The Tinder thought process:
- Your beard looks like you shaved all of your friend's pubes and stuck them to your face. Gross. Swipe left.
- Your beard is also gross. Swipe left.
- Why the hell are beards are thing? Swipe left.
- Were you drunk when you decided it was a good idea to get a tribal tramp-stamp tattoo? OMG I think it’s a tribal butterfly…. Swipe left.
- Hey, I know you… and your girlfriend! You dirty rat. I hope she finds out. Swipe left.
- You’re kind of cute… hang on… why are there so many pictures of you at a wedding on your Instagram account? Oh… wait…. You’re married. Swipe left.
- That’s not you. That’s a photo of Liam Hemsworth. You are not Liam Hemsworth. Swipe left.
- Wearing a singlet that looks like it’s never been washed with your hat back the front while holding up a rum and coke can. Looks like you don’t need any help figuring out what women want. Swipe left.
- I wonder if there is any scientific proof of a correlation between increased ab definition and decreased brain activity. Swipe left… then again…. He does have nice abs. What the hell, it’s been eight months. Swipe right.
- Why the hell are your kids in your Tinder profile picture?!?! Swipe left.
- At what low point in a man’s life does turning to roids seems like a good idea? Swipe left.
- Haha this guy sounds funny… oh no wait… I think he’s being serious. Awkward. Swipe left.
- I don’t know what part of this picture makes me want to swipe left first. Is it the sunglasses inside? The VB can you’re toasting the ceiling fan with? The tribal tattoo on your pasty, roided-up arm? Or the spaghetti-string singlet you’re wearing to show off your nipples? I know…. swipe left.
- Hey, I know that guy from work! He’s even creepier on here… swipe left.
- Please, show me more photos of you taking a selfie while flexing your biceps in the gym bathroom mirror. Swipe left.
- There’s two men in this photo. I’m going to assume you’re the not-hot one. Swipe left.
- ‘Being inspired by the muse’ is not a job. Swipe left.

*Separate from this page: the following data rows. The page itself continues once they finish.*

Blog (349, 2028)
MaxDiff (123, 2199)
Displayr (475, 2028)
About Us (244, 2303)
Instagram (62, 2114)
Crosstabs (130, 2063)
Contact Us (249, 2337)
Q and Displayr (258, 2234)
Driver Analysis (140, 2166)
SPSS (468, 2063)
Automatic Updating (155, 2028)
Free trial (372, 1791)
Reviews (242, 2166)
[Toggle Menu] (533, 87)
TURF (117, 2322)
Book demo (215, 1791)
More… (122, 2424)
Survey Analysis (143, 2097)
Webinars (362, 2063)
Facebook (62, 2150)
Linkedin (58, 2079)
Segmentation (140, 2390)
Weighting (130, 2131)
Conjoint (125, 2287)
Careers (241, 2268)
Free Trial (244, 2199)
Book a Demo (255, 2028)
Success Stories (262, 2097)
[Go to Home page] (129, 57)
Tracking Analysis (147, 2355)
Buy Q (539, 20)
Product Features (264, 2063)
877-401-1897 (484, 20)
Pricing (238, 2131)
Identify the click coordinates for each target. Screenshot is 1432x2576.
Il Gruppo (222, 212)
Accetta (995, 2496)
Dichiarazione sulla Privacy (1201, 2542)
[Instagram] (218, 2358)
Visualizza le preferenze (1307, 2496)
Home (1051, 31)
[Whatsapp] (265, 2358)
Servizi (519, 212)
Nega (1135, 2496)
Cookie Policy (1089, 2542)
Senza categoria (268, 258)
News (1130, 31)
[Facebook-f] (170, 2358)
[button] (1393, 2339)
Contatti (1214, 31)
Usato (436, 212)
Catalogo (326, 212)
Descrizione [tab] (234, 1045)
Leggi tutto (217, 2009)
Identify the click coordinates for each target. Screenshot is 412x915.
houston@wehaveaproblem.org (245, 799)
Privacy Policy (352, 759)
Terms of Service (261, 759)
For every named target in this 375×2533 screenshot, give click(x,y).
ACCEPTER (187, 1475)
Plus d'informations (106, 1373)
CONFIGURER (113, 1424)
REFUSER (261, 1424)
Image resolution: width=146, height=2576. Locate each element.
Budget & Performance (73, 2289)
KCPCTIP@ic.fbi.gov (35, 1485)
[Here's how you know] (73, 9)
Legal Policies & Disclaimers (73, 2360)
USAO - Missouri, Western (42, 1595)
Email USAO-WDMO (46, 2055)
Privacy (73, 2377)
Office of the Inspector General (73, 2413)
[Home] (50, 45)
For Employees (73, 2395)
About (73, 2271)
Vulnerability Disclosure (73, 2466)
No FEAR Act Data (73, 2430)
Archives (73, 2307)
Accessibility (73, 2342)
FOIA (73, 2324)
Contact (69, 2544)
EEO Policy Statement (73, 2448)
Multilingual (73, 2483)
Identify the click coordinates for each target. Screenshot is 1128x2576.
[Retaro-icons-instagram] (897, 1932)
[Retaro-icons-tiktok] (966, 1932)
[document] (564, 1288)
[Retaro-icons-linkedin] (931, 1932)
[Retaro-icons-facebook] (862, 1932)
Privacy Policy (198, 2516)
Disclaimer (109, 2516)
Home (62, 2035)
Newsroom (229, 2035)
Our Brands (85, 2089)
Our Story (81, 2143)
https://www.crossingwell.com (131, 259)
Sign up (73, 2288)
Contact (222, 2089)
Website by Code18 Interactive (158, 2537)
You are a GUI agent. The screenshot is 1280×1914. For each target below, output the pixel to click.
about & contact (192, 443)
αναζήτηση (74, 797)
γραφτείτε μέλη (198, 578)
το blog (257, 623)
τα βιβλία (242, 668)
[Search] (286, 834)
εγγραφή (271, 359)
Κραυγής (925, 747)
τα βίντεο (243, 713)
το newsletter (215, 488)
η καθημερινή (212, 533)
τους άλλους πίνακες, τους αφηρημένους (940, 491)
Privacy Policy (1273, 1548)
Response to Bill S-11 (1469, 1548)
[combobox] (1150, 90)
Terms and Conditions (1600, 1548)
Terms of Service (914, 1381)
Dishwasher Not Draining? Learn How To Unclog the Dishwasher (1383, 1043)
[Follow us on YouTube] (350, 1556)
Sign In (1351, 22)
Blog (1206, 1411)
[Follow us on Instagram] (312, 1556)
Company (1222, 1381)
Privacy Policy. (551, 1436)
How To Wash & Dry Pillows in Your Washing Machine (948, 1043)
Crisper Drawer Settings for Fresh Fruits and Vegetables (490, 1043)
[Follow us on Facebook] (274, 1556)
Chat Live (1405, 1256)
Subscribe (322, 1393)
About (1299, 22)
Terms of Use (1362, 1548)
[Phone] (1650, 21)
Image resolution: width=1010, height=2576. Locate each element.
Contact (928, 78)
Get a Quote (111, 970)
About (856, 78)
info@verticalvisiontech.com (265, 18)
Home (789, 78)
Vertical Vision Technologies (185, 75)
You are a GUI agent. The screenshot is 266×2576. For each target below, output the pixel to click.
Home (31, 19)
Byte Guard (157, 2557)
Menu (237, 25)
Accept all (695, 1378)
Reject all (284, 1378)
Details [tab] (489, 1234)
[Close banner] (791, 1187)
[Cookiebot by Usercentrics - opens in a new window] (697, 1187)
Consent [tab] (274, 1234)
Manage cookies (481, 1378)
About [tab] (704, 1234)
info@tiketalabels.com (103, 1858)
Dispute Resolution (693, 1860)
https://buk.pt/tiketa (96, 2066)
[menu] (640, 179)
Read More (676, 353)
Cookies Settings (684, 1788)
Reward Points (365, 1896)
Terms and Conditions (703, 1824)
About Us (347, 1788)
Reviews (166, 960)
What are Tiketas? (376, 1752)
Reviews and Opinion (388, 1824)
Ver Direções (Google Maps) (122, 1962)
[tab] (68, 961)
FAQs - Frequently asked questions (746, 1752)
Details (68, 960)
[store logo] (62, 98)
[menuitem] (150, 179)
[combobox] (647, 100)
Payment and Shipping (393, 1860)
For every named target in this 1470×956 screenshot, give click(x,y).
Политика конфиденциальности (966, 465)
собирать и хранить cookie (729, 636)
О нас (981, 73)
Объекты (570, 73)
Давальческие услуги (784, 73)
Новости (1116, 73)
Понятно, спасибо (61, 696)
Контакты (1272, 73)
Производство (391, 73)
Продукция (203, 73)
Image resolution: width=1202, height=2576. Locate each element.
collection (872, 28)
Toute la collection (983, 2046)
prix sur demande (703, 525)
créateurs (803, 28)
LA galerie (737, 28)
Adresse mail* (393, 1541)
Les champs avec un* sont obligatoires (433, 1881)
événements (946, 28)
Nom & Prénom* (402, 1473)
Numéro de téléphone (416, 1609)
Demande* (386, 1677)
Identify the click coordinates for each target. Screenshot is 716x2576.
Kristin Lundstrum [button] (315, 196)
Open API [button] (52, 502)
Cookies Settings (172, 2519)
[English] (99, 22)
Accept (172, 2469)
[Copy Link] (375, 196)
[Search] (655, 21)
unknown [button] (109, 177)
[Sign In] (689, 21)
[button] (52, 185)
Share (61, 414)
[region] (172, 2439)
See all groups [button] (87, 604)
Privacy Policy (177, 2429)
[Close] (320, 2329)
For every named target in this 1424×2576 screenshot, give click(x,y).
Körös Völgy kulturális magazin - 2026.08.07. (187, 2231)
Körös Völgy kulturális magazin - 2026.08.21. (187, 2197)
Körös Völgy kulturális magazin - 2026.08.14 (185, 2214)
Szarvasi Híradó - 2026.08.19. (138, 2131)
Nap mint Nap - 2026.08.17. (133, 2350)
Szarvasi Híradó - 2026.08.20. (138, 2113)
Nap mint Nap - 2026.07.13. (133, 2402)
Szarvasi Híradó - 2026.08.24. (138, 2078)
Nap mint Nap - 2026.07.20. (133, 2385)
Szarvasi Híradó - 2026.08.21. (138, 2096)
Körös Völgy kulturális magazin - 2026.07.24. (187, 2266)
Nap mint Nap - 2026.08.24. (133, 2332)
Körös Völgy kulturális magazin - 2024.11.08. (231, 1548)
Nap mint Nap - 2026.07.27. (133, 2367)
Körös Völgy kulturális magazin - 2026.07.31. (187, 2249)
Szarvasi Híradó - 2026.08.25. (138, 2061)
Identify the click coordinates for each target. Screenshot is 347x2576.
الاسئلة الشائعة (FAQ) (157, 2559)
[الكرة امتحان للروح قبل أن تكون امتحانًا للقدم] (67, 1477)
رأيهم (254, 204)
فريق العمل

- Neither is eating organic tofu, surfing or going to yoga classes. Get a job! Also, swipe left.
- If the adjective bland had a human face, yours would be it. Swipe left.
-There is absolutely no way you are 28. Maybe two decades ago you were 28. Maybe your son is 28. But you most certainly are not, wrinkle face. Swipe left.
- You look familiar. I’m pretty sure I wrote an article about you breaching your AVO last week…. Swipe left.
- You look like a straight-out serial killer. Swipe left.
- I’m pretty sure that’s our Member for Parliament. Swipe left.
- Dad, what the hell are you doing on here?!?! (vomit in mouth).
(I didn’t personally experience all of the above using Tinder, however, I’m sure someone has so I decided to include them).